A barbárie é um tema recorrente entre nós, é um enigma da América, onde ela aparece como um contrário da brutalidade oficial da civilização européia, ou como uma afirmação de valores tribais americanos. Toda vez que tocamos nesse tema fica a sensação que devemos uma referência honrosa a Cornelios Castoriades, mas não se pode esquecer que a leitura crítica foi posta na mesa por Marx. Não somos bárbaros por não sabermos falar grego, mas por darmos espaço a modos instintivos de ser e de fazer política.

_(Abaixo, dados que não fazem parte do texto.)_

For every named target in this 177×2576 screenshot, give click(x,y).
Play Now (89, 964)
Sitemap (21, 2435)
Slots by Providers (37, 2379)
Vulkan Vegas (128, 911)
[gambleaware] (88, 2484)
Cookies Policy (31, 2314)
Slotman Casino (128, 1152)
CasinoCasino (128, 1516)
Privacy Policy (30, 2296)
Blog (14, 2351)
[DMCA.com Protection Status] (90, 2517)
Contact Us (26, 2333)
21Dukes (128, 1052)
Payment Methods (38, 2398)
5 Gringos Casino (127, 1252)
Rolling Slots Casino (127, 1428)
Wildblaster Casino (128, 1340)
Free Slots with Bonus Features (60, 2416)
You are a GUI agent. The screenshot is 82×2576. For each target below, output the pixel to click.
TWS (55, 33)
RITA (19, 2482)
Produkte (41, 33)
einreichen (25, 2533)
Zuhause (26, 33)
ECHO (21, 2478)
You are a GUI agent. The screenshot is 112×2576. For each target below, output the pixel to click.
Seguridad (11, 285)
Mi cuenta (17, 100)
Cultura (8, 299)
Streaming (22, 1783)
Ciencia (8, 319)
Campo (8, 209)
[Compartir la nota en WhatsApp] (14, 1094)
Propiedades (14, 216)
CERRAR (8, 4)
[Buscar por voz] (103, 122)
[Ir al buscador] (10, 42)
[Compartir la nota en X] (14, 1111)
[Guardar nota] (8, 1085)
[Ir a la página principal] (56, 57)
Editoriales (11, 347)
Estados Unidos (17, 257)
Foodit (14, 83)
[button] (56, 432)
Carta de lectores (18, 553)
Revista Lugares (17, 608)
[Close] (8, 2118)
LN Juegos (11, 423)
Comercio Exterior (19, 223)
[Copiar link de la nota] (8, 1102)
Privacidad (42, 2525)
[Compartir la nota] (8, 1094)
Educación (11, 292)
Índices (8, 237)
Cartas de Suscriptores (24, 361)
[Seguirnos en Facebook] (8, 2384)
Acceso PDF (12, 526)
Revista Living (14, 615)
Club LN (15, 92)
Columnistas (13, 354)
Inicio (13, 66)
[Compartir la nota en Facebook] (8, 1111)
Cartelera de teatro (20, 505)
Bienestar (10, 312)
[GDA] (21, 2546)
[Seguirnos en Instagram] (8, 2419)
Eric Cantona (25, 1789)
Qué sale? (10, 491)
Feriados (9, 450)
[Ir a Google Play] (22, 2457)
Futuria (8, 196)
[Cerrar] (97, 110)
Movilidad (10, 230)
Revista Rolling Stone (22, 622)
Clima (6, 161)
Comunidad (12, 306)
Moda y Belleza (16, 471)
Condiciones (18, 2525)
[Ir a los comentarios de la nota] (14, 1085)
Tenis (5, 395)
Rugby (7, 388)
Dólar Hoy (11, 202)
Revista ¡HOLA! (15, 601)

Os massacres cometidos pelos europeus e pelos governos americanos arvorados em herdeiros da Europa, tanto norte-americanos como sul-americanos – jamais foram cognominados de bárbaros, Fora ficam o massacre dos yaquis no noroeste do México e dos araucanos no sul do Chile e da Argentina e inúmeros outros eventos de enfrentamento da civilização com os bárbaros. Os massacres cometidos pelos governos autoritários sobre as classes médias urbanas e os trabalhadores rurais nas recentes décadas passadas foram manifestações de barbárie introvertida, porque a maioria dos torturadores era parte desses mesmos grupos sociais. A violência represada e aproveitada pelos grupos de poder acuados está no centro do problema. A polêmica acerca da barbárie está no fundamento da versão americana de civilização, sobre a qual se debruça o conflito entre a renovação do colonialismo e as manifestações de identidade. Um tecido esgarçado mas que se afirma como portador de autonomia e de personalidade cobre os movimentos sociais e os do povoamento. No diálogo latino-americano sobre o binômio civilização e barbárie certamente estão alguns pensadores que delimitaram o campo operatório da análise. Destacam-se Leopoldo Zea e Darcy Ribeiro, com diferentes tratamentos do objeto histórico, diferente corte ideológico, mas que não ligaram o fluxo do pensamento ao da história, tal como fizeram outros, menos abrangentes porém mais reveladores, como Picón Salas e José Luis Romero. Os bárbaros estão livres para serem sinceros e emocionais. Os civilizados são contidos, reprimidos e insuportavelmente racionais. Os bárbaros se dispõem a triunfar ou morrer por ideais, que são artefatos incômodos para os civilizados, que decretaram o fim das ideologias. Na América descobre-se que há várias Américas, várias delas indesejáveis, outras que nos invadem pelos ralos do fanatismo conduzido.

O manuseio da barbárie como categoria diferenciadora da cultura latino-americana, tal como fez Halperin Donghi, fomenta um estilo americano de leitura da história que levanta criticamente suas ascendências burguesas. Nesta leitura o racionalismo aparece como um maneirismo europeu do Iluminismo, assim como o positivismo é um produto importado da França, tanto como o pragmatismo é um cacoete norte-americano. Em economia o positivismo marcou um retrocesso na criatividade da teoria, que ficou nas mãos estéreis dos neoclássicos. Uma visão americana da história não pode ficar presa ao norte-americanismo de Braudel, nem à surpreendente admiração de Gramsci pela América (do norte), mas deve procurar os fios condutores entre a América das civilizações anteriores e a das atuais. A barbárie não é nenhuma virtude, mas simplesmente descreve a irracionalidade do colonialismo. Tratar com ela é um modo de fazer história interna da América Latina.